When half an hour goes by and the lumps of clothes start to look like faces and small animals, I flick on the nightstand light and lug the book onto my mattress. I navigate by feel to Chapter Two: “Signs from the Dead.”
“When you receive a sign from the dead, you must ask: What is the deceased trying to tell me? Is there anything I can do to ease their transition into the spirit world? When the deceased communicate with the living, they are bestowing a task: you must seek out their unfinished business.”
I slam the book shut. Pad to the bathroom with my hands as guides and start the shower running cold. I step in with my pajama shirt still on and try to rinse the dream away from my vulnerable unconscious.
Only here, in the shower, with my clothes still on—only here will I let myself remember the day of the ritual. The Thorntons’ driveway, Lucinda in her flip-flops, how I waited until Ma and Terry were settled in front of the TV. I snuck up to my room, desperate with the realization that the Thorntons had been calling me less, that soon they’d stop entirely and I’d have to get another job, all because of Lucinda and the perfect gold braid down her back.
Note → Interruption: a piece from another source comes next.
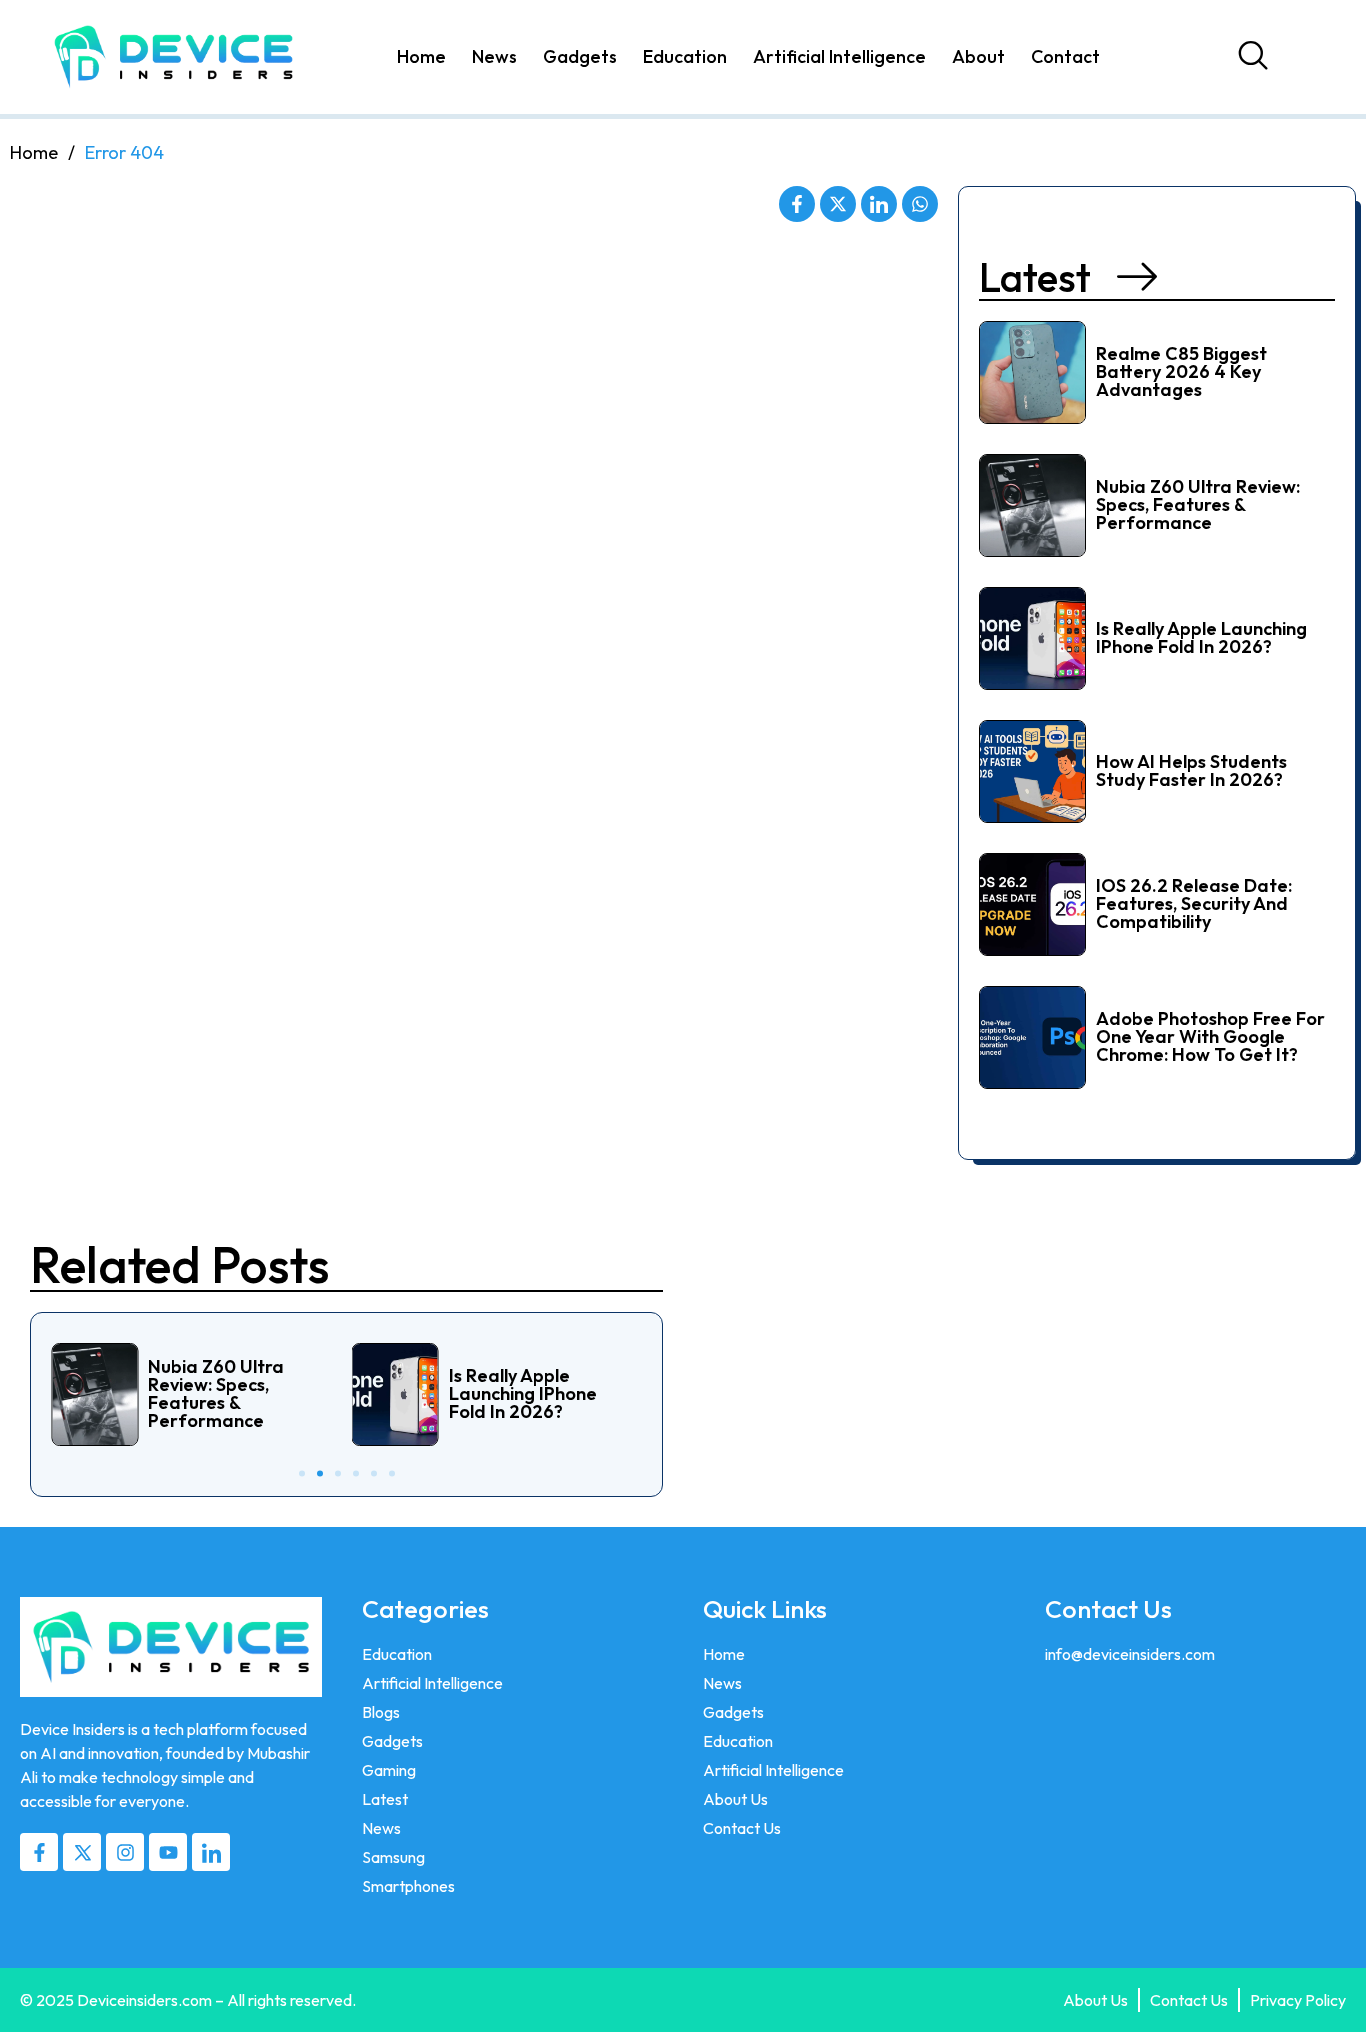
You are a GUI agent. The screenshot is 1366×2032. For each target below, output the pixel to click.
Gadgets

I imagined that hundred dollars clamped in Lucinda’s fist, her face all dimples and eyelashes.
I assembled everything in my room. You’re supposed to be comfortable when you perform a ritual—a lot of people do it naked. But I refuse to be naked. Ever. So I put on an old swimsuit, a faded, stretched Hawaiian-print one-piece.
First, I covered a spatula with brown construction paper. The wand. Next, I constructed the altar, sloppy and quick, using a few tealight candles from the dollar store—the kind that don’t burn for more than twenty minutes.
In the middle of the altar, I propped up my favorite photo: Zap and me on the first day of second grade. We’re standing on his front porch, squinting into the sun, and Zap has one pudgy hand raised above his brow. Now, we both have coiffed Sharpie moustaches drawn expertly beneath our noses.